Everything Put Together is an unusual chamber piece set in American suburbia that treats an intimate human drama as if it were gothic horror. For its main character, a happily married woman played by the talented (and underappreciated) Australian actress Radha Mitchell, it is a horror film come to life.
Mitchell and her two best friends are sharing the joy of pregnancy together, a felicitous example of good timing that enables them to shop, decorate, attend classes, and prepare themselves for the great adventure that lies ahead. But Mitchell is prone to anxiety, and in a cruel twist, her worst fears are realized when one day after giving birth her baby dies of sudden infant death syndrome.
The rest of the film deals with both a reality and an unreality. In the real world, Mitchell is shocked when her friends seem to shun her, as if her terrible misfortune will rub off on them. In her mind, she undergoes a much worse ordeal, torturing herself with grief and obsessing about her baby.
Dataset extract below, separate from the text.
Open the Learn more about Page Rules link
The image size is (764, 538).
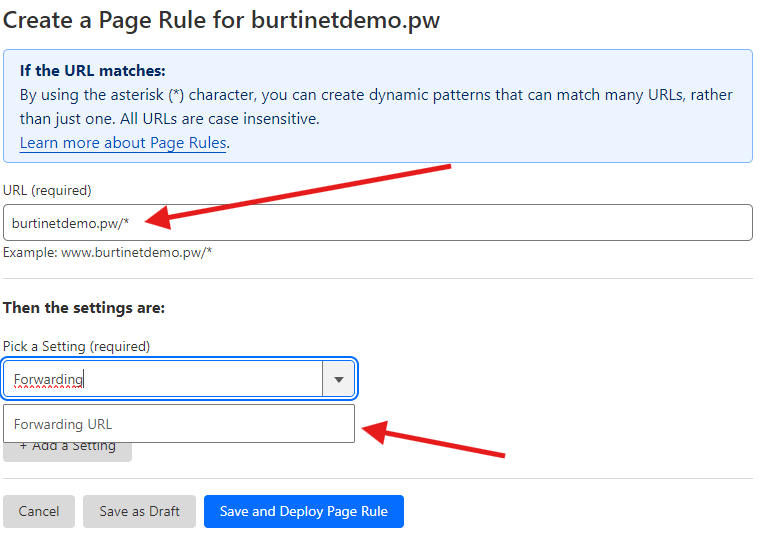[x=123, y=143]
As others withdraw from interaction with her—or counsel her to get on with her life—she becomes increasingly isolated, which only fuels her sense of going through a living nightmare.
This early effort by Swiss-born director Marc Forster (who has gone on to make such films as Monster’s Ball, Finding Neverland, and Stranger Than Fiction) reveals both his ambitions and his nascent skills, showing us this story from the young mother’s point of view and making sure we feel every chilling moment, both real and imagined, as she slides toward madness.
Fortunately, there is a light at the end of the tunnel, and it is this that distinguishes Everything Put Together, with its realistic trappings and sharp observations about middle-class rituals, from a sadistic horror movie. Because Mitchell’s character undergoes a catharsis, we do, too.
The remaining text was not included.